Because collaborative learning can be beneficial to students as they grapple together over strategies, concepts, and learning to work in a group setting (Vazin & Reile, 2006), students form self-selected curriculum teams which usually consist of 3-4 students based on their interest in the topic (Sweet & Michaelsen, 2012). Then, teams are required to draft a Program Proposal and Problem Statement explaining why their chosen topic is important to individuals or families. Next, teams conduct a Needs Assessment. Team members collaborate to devise questions to glean the felt needs of the target population (Arcus, 1993); the assessment is given to at least ten individuals in the target audience. Further, students are required to interview at least one expert in their chosen topic to derive their populations’ ascribed needs (Arcus, 1993).

Based on their findings from the Needs Assessment, teams complete a Literature Review (Duncan & Goddard, 2011; Powell & Cassidy, 2007). Students submit a rough draft that is reviewed by the instructor, and given feedback (HIP 1). Teams are then asked to make the suggested changes and resubmit a second draft thereafter.

Once these important pieces are completed, teams are then asked to propose at least four sessions in their curriculum and to begin developing an Instructor’s Guide for their individual sessions. Each individual is required to develop one 90-minute session as part of their group’s curriculum. Teams are also required to develop a Marketing Plan which includes how they are going to advertise to their target audience, including the creation of advertisements.

Understandably, the development and presentation of a program can be daunting for many students who often do not have any experience teaching large groups. Therefore, one of the primary goals of the course is to immerse and train students in the art of effective presenting and teaching skills (Duncan & Goddard, 2011). To facilitate this process, four teaching assignments are distributed throughout the semester to allow high levels of faculty-student interaction (HIP 2) and to create a safe environment for performance feedback (HIP 4).

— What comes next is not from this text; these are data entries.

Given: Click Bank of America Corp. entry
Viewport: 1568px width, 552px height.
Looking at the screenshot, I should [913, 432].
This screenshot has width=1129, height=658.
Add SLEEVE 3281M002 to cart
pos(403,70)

The first teaching assignment requires students to teach for 7-10 minutes on any subject of their choosing. This introductory teaching assignment provides a gentle and safe exposure to standing up in front of a large group. Next, teams present a small portion of an established curriculum for 15-20 minutes. This presentation allows students to not only gain experience with a detailed instructors guide, engaging an audience, and following a pre-designed established program, but also exposes them to teaching as a group.

Next, teams teach the first 30-40 minutes of their own program in class (HIP 2). This will also be the first time that the instructor and their peers give detailed and specific feedback to the teams presenting (HIP 4). Finally, teams are required to present one entire 90-minute session from their program in front of their peers as well as the instructor. After they present, teams are again given both verbal and written feedback (HIP 2, 4). Students often report that they are able to see their teaching abilities improve over the semester, and they learn the strengths of their design. This feedback allows them to fix any problem areas in their teaching or curriculum.

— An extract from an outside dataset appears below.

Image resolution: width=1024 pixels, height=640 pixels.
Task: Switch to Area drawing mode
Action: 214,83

Finally, teams are required to teach one session of their curriculum to a live audience in a public setting (HIP 1, 3, 4, and 5). This part of the assigned project allows students to experience contact with a more diverse population who may be different than themselves. Students are allowed to teach their program wherever they would like. Audience members are recruited via on-campus signs, advertisement, and student social media. Finally, students are asked to complete a formative evaluation that is based on their own observations as well as the evaluations provided by the program participants.